We arrive at Central Otago’s large lakes. Wanaka is my favourite spot here – I reminisce about childhood holidays in this area, known for its cold winters and hot summers. It’s beautiful in all seasons, though I associate it most with summer. Queenstown and Lake Wakatipu is – usually – tourist central, filled with adrenalin-spiking activities, or if you prefer, beautiful mountain scenery, winter skiing or summer walks, and really, really good wineries. A platter lunch surrounded by vines, coupled with a Central Otago pinot noir, looking up at the dramatic rocky Central Otago cliffs, is an absolute delight, and the reason we go there.

Now we head “home,” up to the east coast of the South Island. We take the Lindis Pass. It’s remote, and barren, but when you get up into the tussock at the top of the Pass it is beautiful, with rolling hills and the play of light and shadow.

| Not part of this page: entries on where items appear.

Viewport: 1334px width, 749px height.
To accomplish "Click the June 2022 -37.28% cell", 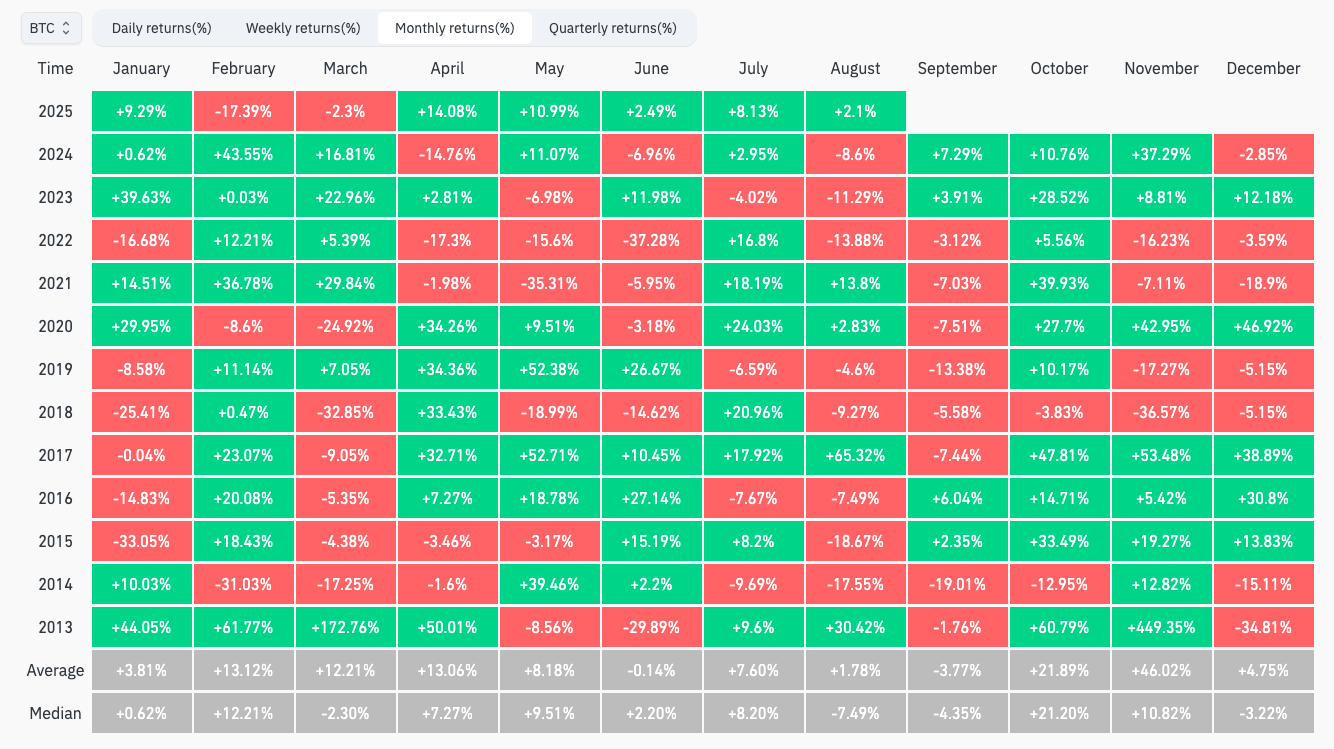I will (x=651, y=241).
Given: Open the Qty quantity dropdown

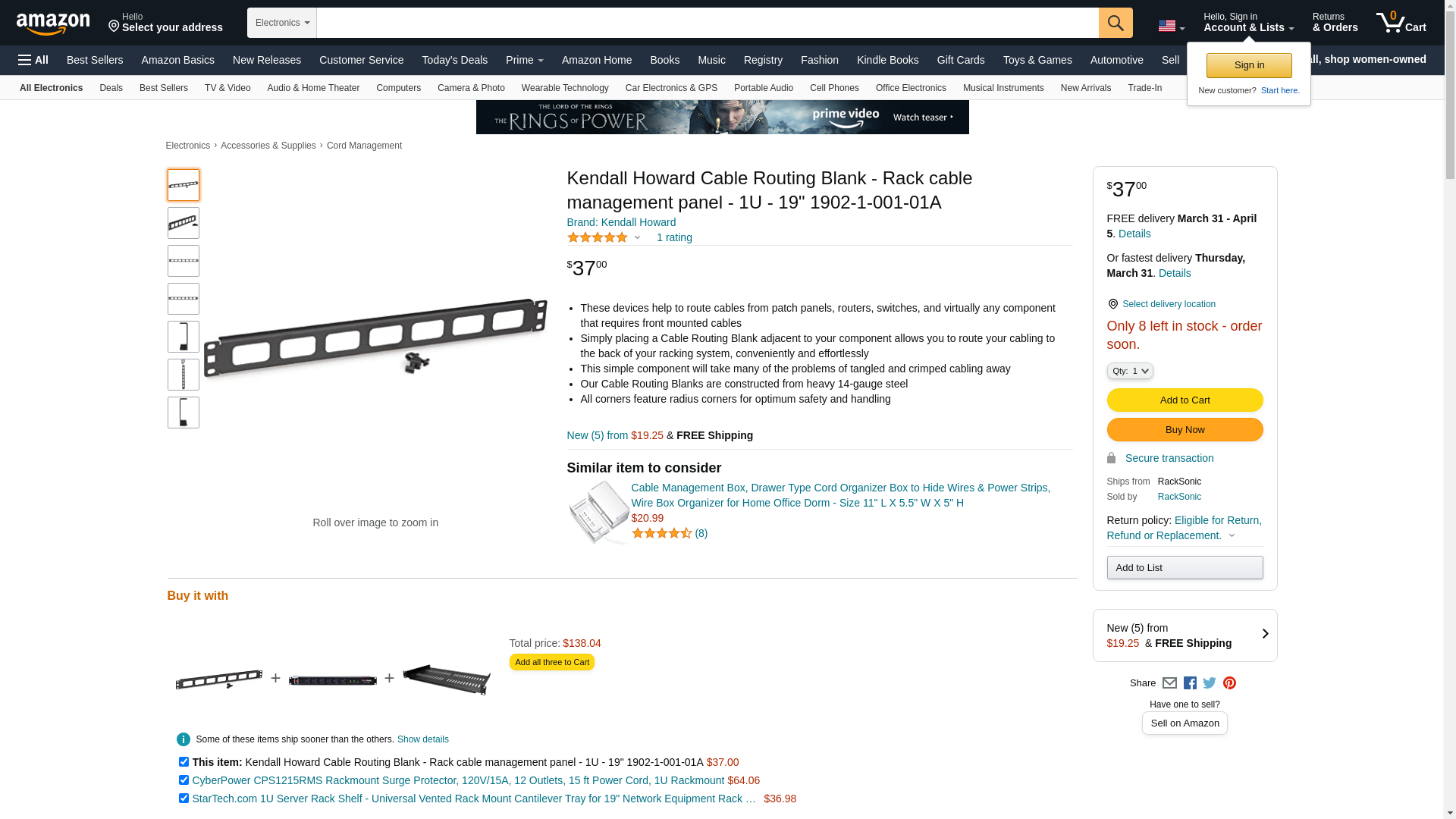Looking at the screenshot, I should coord(1130,371).
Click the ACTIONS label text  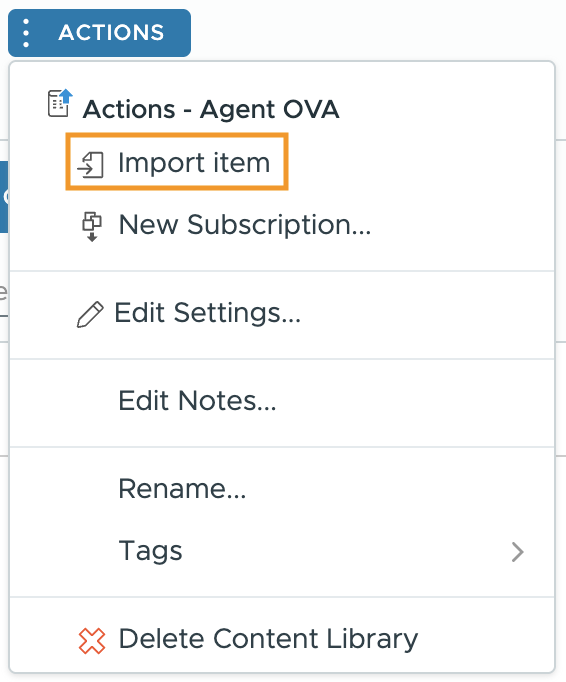(111, 33)
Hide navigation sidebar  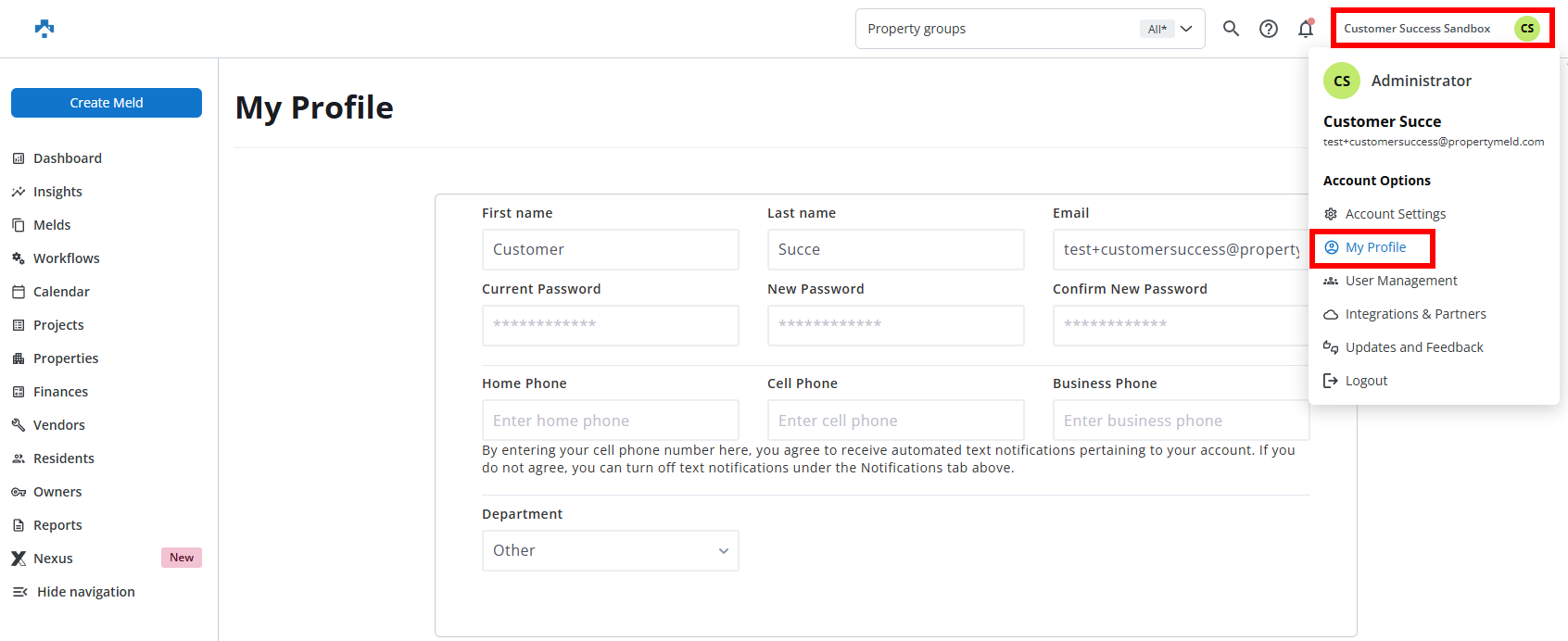[x=85, y=592]
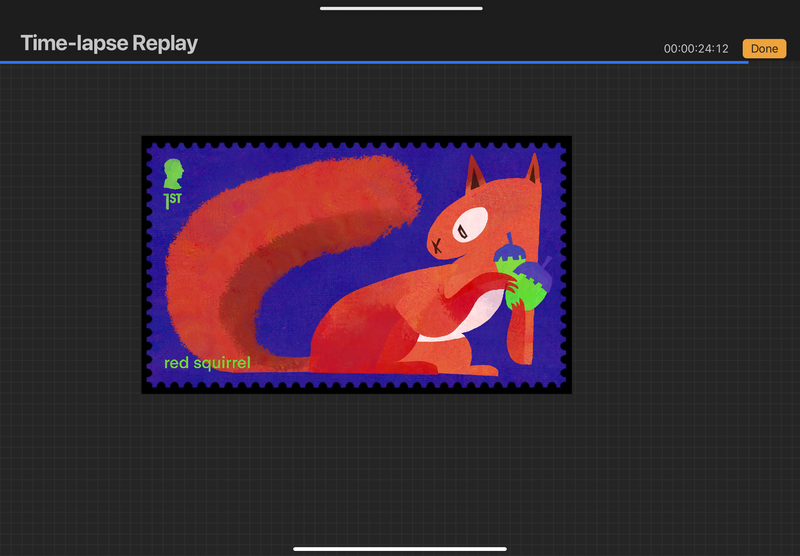Click the X-shaped nose on the squirrel
This screenshot has height=556, width=800.
point(436,243)
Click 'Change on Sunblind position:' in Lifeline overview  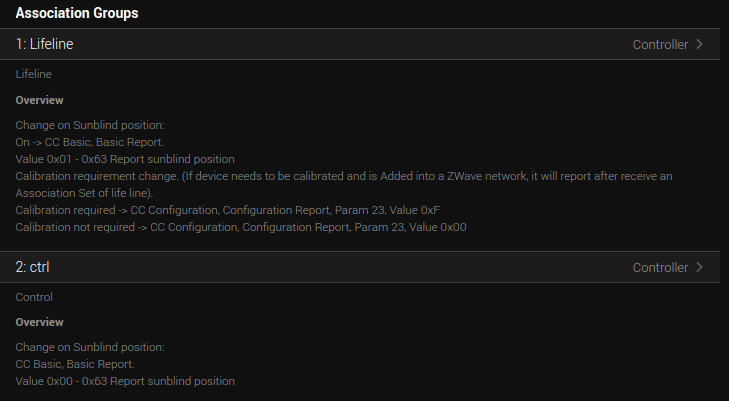(90, 125)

View of the tussock-covered hills and valleys of the Lindis Pass

Lindis Pass

From there, it’s all downhill, down through the barren MacKenzie Country, past the three large hydro lakes and power stations on the Waitaki River, where my father used to go fishing (and where I caught my first and last trout), and cousins still holiday as often as possible. We turn inland, crossing the river, and drive through increasingly familiar farmland, where friends from school lived, through a narrow gorge, and arrive at the town where I went to high school. It seems so small now, and I don’t know anyone there anymore, but the streets are still wide, the gardens still lovely, and the huge silos are now covered in murals of local luminaries, including NZ’s first female GP, a local Maori chief, a former NZ Prime Minister who was born in the town, and a local hero and Victoria Cross recipient.

Silos with paintings of a Victoria Cross recipient Eric Batchelor, and Margaret Cruickshank, NZ's first female GP.

Waimate’s painted silos

Once I tear myself away from childhood memories – which always include a detour loop off the main highway down past the farm where I grew up, and these days a stop with my sister about half an hour further north – we’re into the Canterbury plains. They used to be lined with wheat fields when I was a child. These days, dairy beats wheat, fed by irrigation from the several great local rivers. The Southern Alps are now far to the west, but they are almost always visible under the plains big skies.

Christchurch is often an overnight (or two) stop as we head north. A chance to catch up with friends, check on rebuilding progress after the earthquake, and for the Husband to visit the casino. We met here, many moons ago, at university, so it is a city dear to our heart. Continuing on our final leg of the trip, I’ll take you the coastal route north, through the North Canterbury vineyards (where I get a favourite riesling and chardonnay) and then out to the coast, looking out for seals sunning themselves on the rocks, and a stop in Kaikoura, perhaps for some of the local koura (crayfish/lobster) of its name. Our last trip we saw all the new roads, the evidence of rockfalls, and the sea floor that had been lifted high and dry in the 2016 earthquake.

We arrive in the vineyards of Marlborough. Famous the world over for its sauvignon blanc, it is well set up for relaxed vineyard lunches, wine tasting, or staying out surrounded by the vines. We have come here for destination dinners (celebrating our 20th wedding anniversary), quick lunches before or after catching the ferry, relaxed stops of a day or two or three, or just for a weekend break. The chocolate factory is always worth a visit too, before heading back through the narrow gorge to get to Picton, in the heart of the beautiful and tranquil Marlborough Sounds, filled with canoeists and boaties and tourists in their camper vans (though not at the moment), and the ferries taking us home.